China's poor handling of the COVID-19 pandemic, and its sudden reversals in economic policy in order to extricate itself from the uncertainty created during the pandemic, make it an unreliable partner for long-term investment.
Finally, there is a new European counterpart to the Belt and Road project: the Global Gateway, which mobilises around EUR 300 billion for more than 70 strategic projects, mostly in developing economies.
Who is next to leave 14+1?
Faced with a choice of whether to remain committed to Chinese investment and possible political dependence on the cheap credit trap, or to work together on a major European project, the Central and Eastern Europe states should not have a difficult choice.
Following the three Baltic States, the Czech Republic, one of the flagships of cooperation in this programme so far, could soon be on its way to the exit door of the stalled 14+1 initiative.
Petr Pavel, the former first uniformed NATO official, who is a strong opponent of China, has been elected as its president.
From March, he will sit in the office of Miloš Zeman, the pro-Chinese president of the Czech Republic, who, during his two presidential terms, brought his country very close to China and made it one of the most active members of the European arm of the Belt and Road project.
The arrival of Mr. Pavel completes the political dislike of China. The government and the parliament in Prague have been showing signs of wanting to leave the cooperation programme with China.
One of the first talks that the new president of the Czech Republic held with foreign statesmen, just a day after winning the elections, was with the president of Taiwan, Tsai Ing-wen, which caused considerable anger in Beijing.
The possible exit of the Czech Republic from the 14+1 cooperation programme with China would open the door wide to new withdrawals, given the leading economic and political position of the Czech Republic among the Eastern European EU members.
The dispersal of the China-Eastern Europe bloc could continue after the parliamentary elections in Poland, if the opposition pro-EU forces prevail, and there is a realistic prospect that it will.

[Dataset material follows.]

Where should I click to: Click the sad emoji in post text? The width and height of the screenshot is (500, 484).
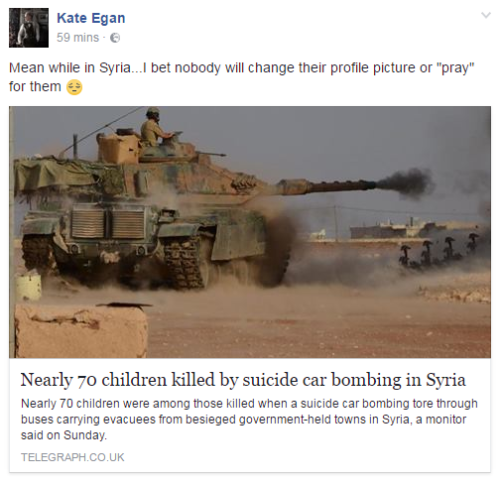[74, 87]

The exit of the Czech Republic, and possibly Poland, as by far the two largest and most influential economies within the joint project with China, would practically mark the end of this ten-year initiative.
By the end of the year, the current 14+1 bloc could lose all meaning for its current nine members from the EU and five more candidates for EU membership.
After a decade, China's attempt to achieve not only economic, but also political, technological and even intelligence influence on the EU, via the "side door" of Eastern Europe, would be extinguished.